4. Bölüm

39 5 5
                                    

"Ben geldim Toprak." Diyerek açtığı kapının anahtarını sepete fırlattı, "basket!" Attığı anahtarın girdiği sepete öpücük atıp salonda koltuğa uzanmış televizyon izleyen Toprak'ın ayak ucuna oturdu.

"Yemin ederim tam bir psikopatsın." Diyerek ayaklarını kendine çekti ve oturur pozisyona geldi Toprak .

"Ee bebek nasıl? Doktora giderken bende geleyim dedim sana." Dedi sitemkar ve merak dolu bir sesle.

"Sakin ol. Daha doktorun ne dediğini demedim ki. Durumu gayet iyiymiş. Sadece baş dönmelerim fazla olduğu için bir ilaç verdi o kadar."

   Bugün bebeğinin kontrolü için doktora gitmişti Çilek.

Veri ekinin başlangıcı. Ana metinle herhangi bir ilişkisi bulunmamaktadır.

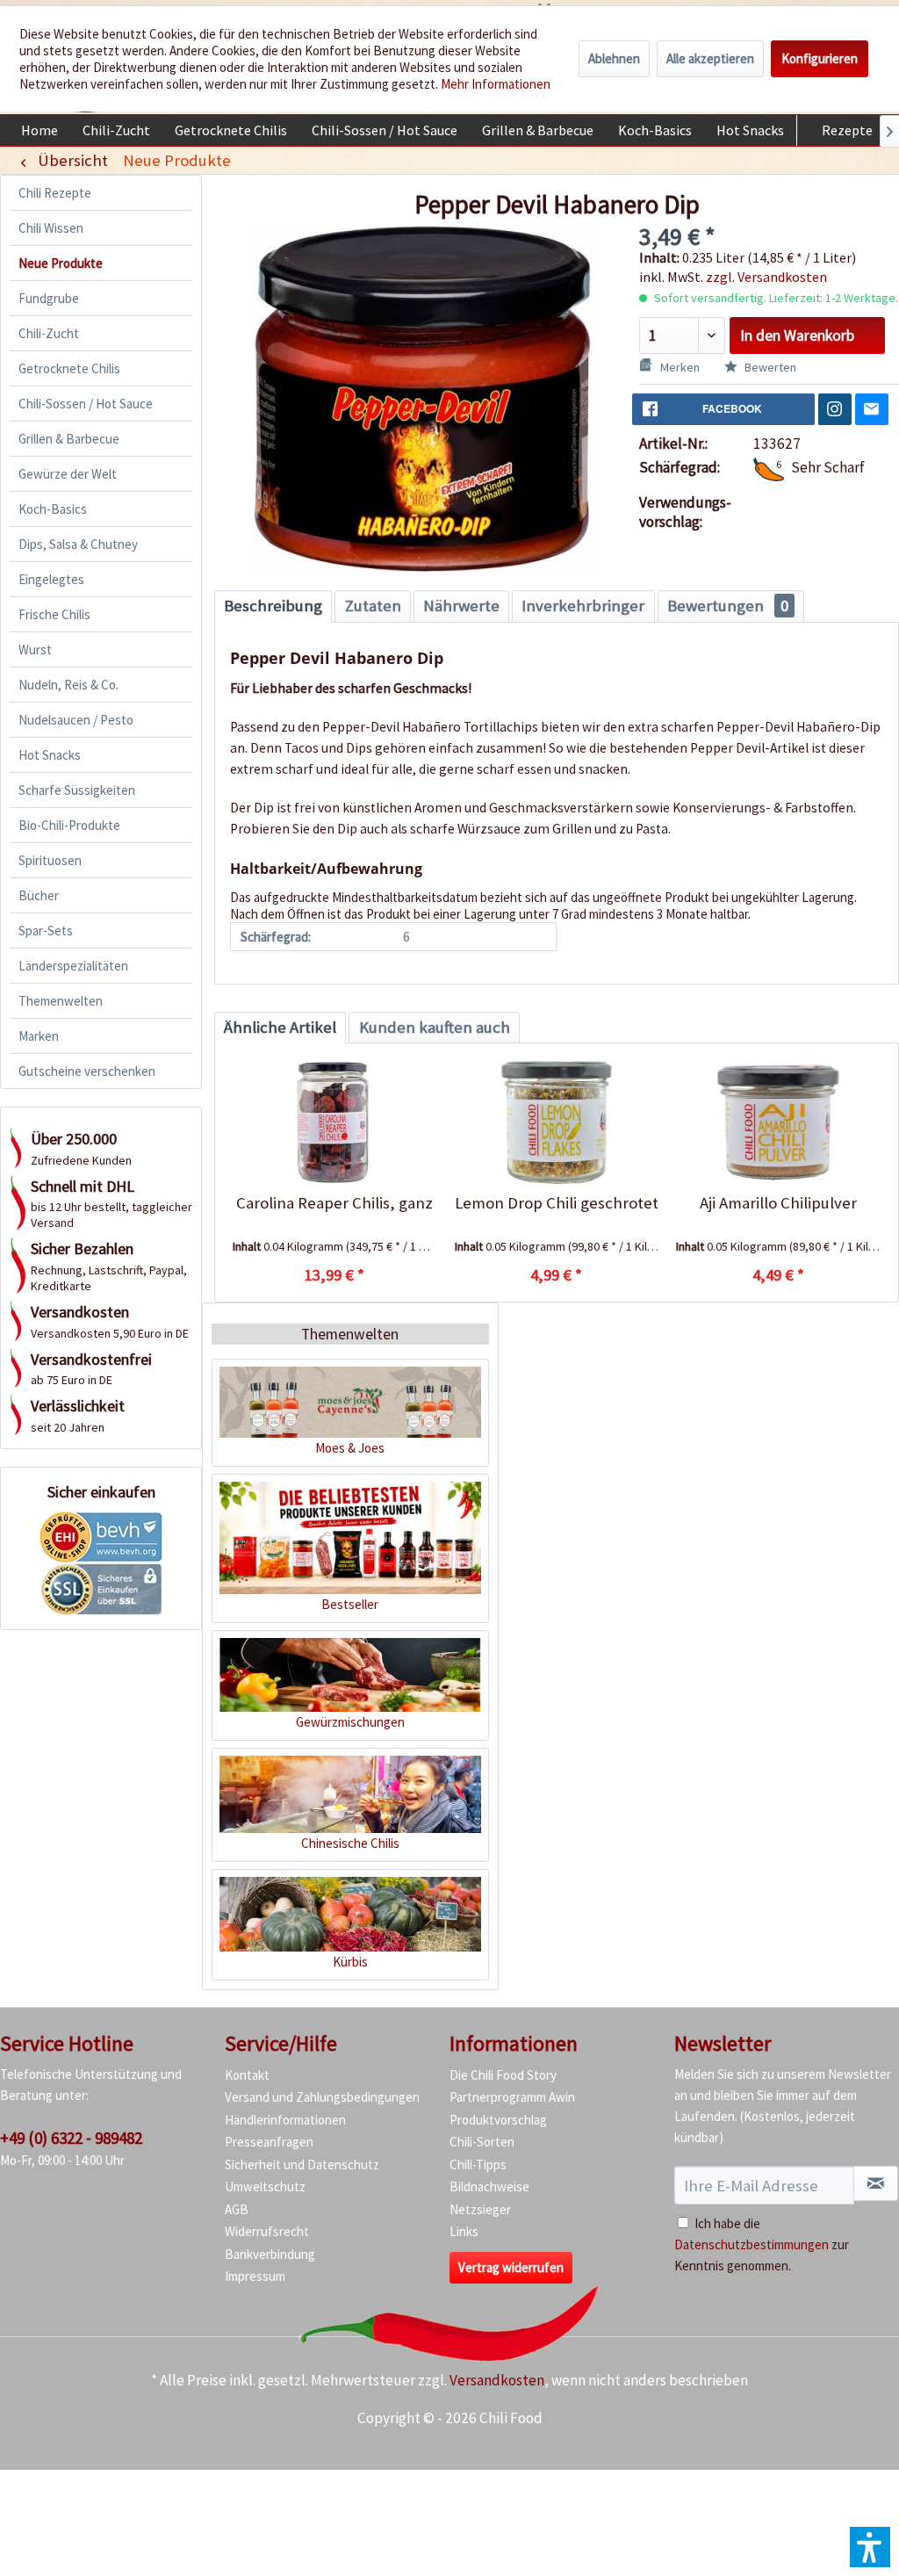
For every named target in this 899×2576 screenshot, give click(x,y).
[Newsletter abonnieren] (875, 2183)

Toprak her ne kadar ben de geleyim desede tek gitmek isteyip tek gitmişti.

      Toprak bebeği ilk öğrendiğinde kızmasına rağmen doğmamış bebeği şuan çok seviyor ve ona hikayeler anlatmaya başladı bile. Bu bebeğin kendi bebeği, Çilek'in aslında onu terk eden karısı Yağmur olduğunu bilse mutluluktan delirirdi. Kendi kanından olmayan hatta az biraz tanıdığı kadının çocuğunu bu kadar severken kendi çocuğu olduğunu duysa olduğu dünyayı unuturdu. 

Geçmiş bir gölge gibi peşinden geliyor, bazen önüne bazen de arkasına düşüyordu. Şuan arkasında olan gerçekler bir gün muhakkak önüne düşecekti ve o bunu kaldırabilecek mi orası muamma…

"Baş dönmelerin için ayrı bir doktor bulabilirim istersen?"

"Yoo, gerek yok."

   Toprak, koltuktan kalkıp Çilek'in önüne diz çöktü ve elini korka korka hafif şişmiş karnına uzattı.  onay almak istercesine kadının yüzüne baktı. Çilek'in yüzünde oluşan tebessümle güç alıp diğer elini de karnının üzerine koydu. 2 eli de kadının karnında minik minik hareket ederken buruk bir tebessümle karnına bakıyordu.

"Belki karım gitmeseydi o da hamile olacaktı."

Çilek elini karnında gezen 2 elin üzerine usulca koydu ve Toprak'ın yüzünde yayılan gülümsemeye karşın gülümsedi.

O an gelen cesaretle hafif şiş olan karnına dudaklarını bastırdı. Dudaklarını geri çekip alnını karnına yasladı, "Bir an önce doğ küçük canavar. Ben seni çok merak ediyorum. Ve ayrıca anneyi de yorma." Tekrar öpücük bırakıp ayağa kalktı. Yüzünü buruşturup saçlarını karıştırırken dayanamayıp kahkaha attı,

"Doğsun be bu! Sevelim şu mantarı."

"Çocuğuma mantar deme!" Yapmacık bir sinirle yan tarafında duran yastığı alıp karşısındaki adama fırlattı.

    Yastığı havada tutup, "sıçan mı diyeyim?"

"TOPRAAAK!!" 

"Bağırma. Doğurcan şimdi veleti. Çabuk gel dedim de bu kadar da erken değil be kızım."  Gülerek Çilek'in yanına attı kendini. Başını koltuğun üst kısmına yaslayıp tavana dikti gözlerini.

"Ona bir ad düşündün mü?"

"Kız olursa Hava diye düşündüm."

"Oldu olacak oksijen koy. Öyle isim mi olur?"

"Öküzsün Toprak! Öküz!" Koltuktan kalkmaya yeltendiginde Toprak bileğinden yakalayıp koltuğa geri oturttu, "gitme. Ne güzel sohbet ediyoruz işte."

"Sen daha çok dalga geçiyor gibisin!"

"Vakit geçiriyorum sadece." Sağ ayağını sol bacağının altına alarak vücudunu Çilek'e döndürdü, "niye Hava ismini düşündün onca isim varken? Yani pek bilinen bir isim değil."